Abraxas Malfoy

    Abraxas Malfoy

    ༘˚⋆𐙚。 desperate [04.07]

    Abraxas Malfoy
    c.ai

    Abraxas Malfoy had not slept in seven nights.

    Not in the way mortals required. He had lain, yes, still and statuesque beneath the emerald canopy of his four-poster bed in Slytherin’s quarters, eyes wide open, staring at the ancient serpentine embroidery above him as if it could teach him how not to feel.

    But nothing had worked. Not discipline. Not arithmancy. Not even the silence he once wore like armour. You had said you needed time. That his love was too much. That he was difficult to breathe around.

    But how could you breathe at all when you’d become the only air he knew?

    It wasn’t just that you had asked for space. It was that you had created a distance that even apparition couldn’t traverse, a void he hadn’t prepared for. And Abraxas prepared for everything. Until now.

    The seventh night broke him.

    The moon rose pale and vengeful through the high, arrow-slit windows. A silver dagger of light cut across his dormitory floor.
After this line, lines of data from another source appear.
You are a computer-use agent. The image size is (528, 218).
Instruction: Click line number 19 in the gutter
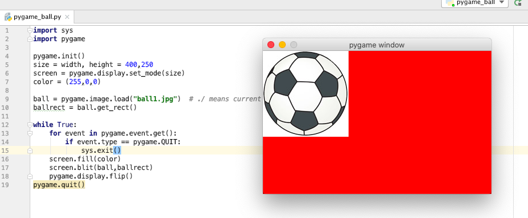click(5, 185)
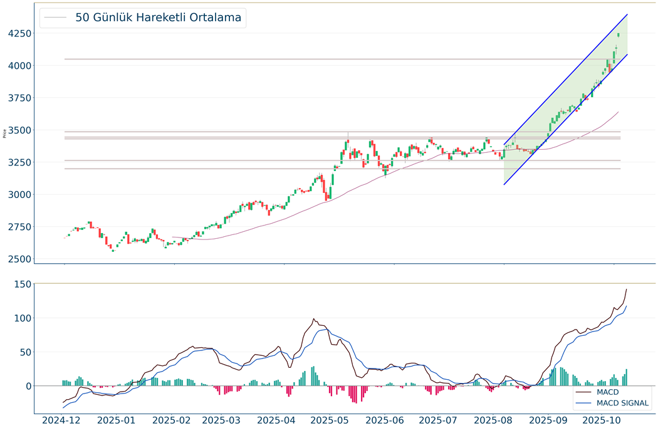Click the 0 value on MACD axis
The height and width of the screenshot is (428, 658).
[x=28, y=386]
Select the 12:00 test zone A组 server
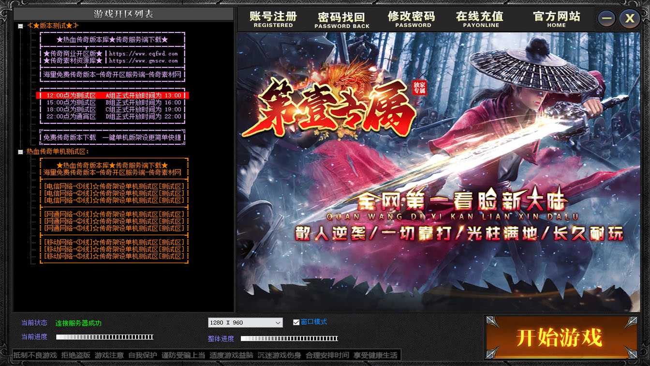 click(113, 96)
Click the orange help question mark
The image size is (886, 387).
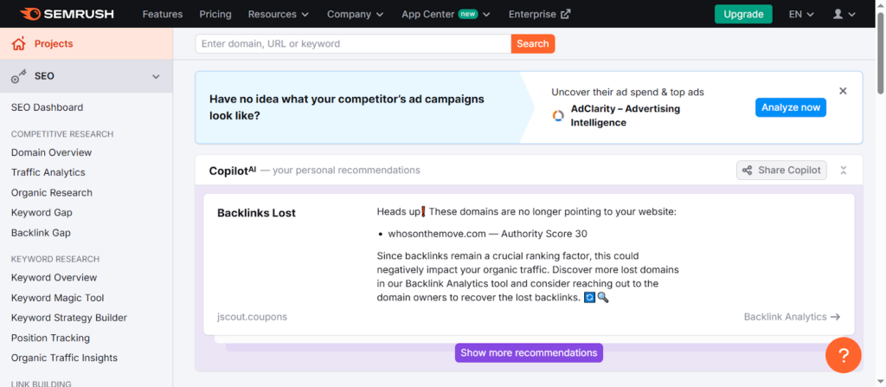pos(842,355)

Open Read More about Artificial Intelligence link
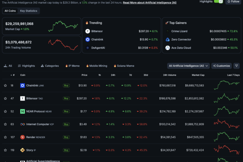coord(150,2)
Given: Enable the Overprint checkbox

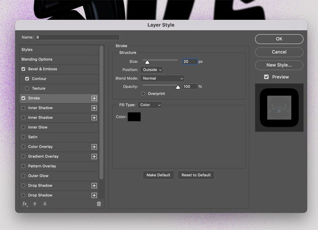Looking at the screenshot, I should [143, 94].
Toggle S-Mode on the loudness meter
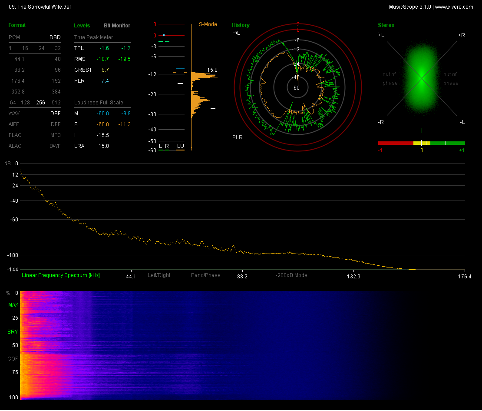The image size is (482, 411). (208, 24)
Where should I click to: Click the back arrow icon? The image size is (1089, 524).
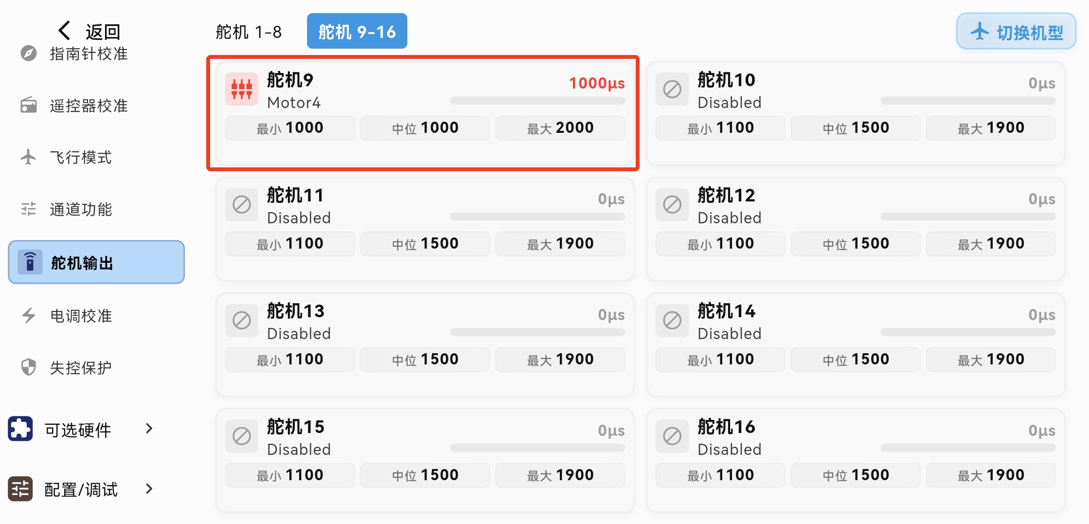coord(65,31)
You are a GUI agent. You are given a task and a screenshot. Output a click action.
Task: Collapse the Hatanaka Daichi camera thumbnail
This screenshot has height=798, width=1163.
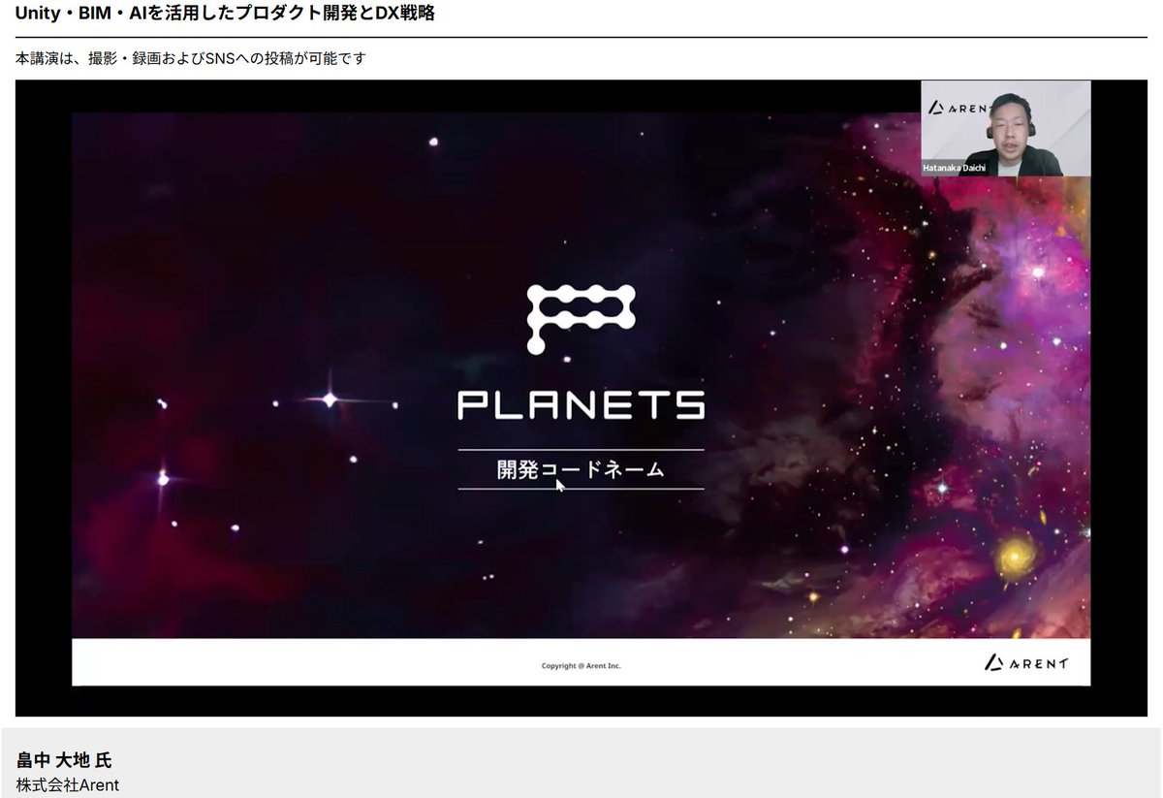pyautogui.click(x=1006, y=129)
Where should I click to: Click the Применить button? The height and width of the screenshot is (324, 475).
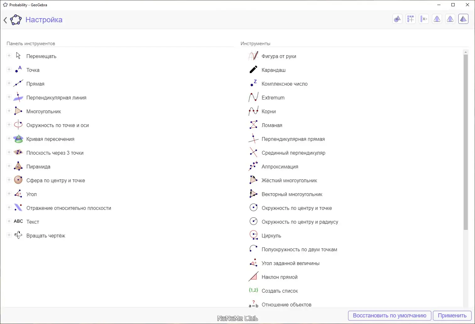click(452, 316)
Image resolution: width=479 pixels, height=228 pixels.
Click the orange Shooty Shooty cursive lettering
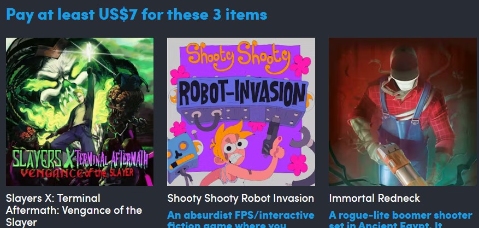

The room was empty—just the quiet hiss of water and the flicker of green light across the dungeon stone. The walls no longer whispered; they screamed with your absence.

    And then he moved. Abruptly. Like a spell had gone off beneath his skin. No wand. No cloak. Just his breathless, burning need.
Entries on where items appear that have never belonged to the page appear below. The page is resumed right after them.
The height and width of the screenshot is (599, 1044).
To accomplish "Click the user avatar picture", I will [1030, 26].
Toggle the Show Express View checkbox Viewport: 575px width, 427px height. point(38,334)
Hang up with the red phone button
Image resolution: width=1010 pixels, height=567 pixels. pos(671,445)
    He stormed the corridors like a man possessed—by a love he could not command. His footsteps echoed down the stone like war drums, robes disheveled, platinum hair uncombed, shirt half-undone at the throat as if even clothing had become too suffocating.

    He didn’t even notice the portraits watching him. Or perhaps he wanted them to see. Let them see a Malfoy brought to ruin by something so base as longing.

    When he reached your door, he didn’t knock. He broke the silence instead. With a slam. With breath. With a voice that cracked on your name, low and hoarse and foreign to his own ears. And then he saw you.

    You had risen from bed, startled, confusion tightening your brow—beautiful, even in that softness. Especially in that softness. His gaze devoured you. Abraxas hated you for it. He loved you for it. He didn’t know where one ended and the other began.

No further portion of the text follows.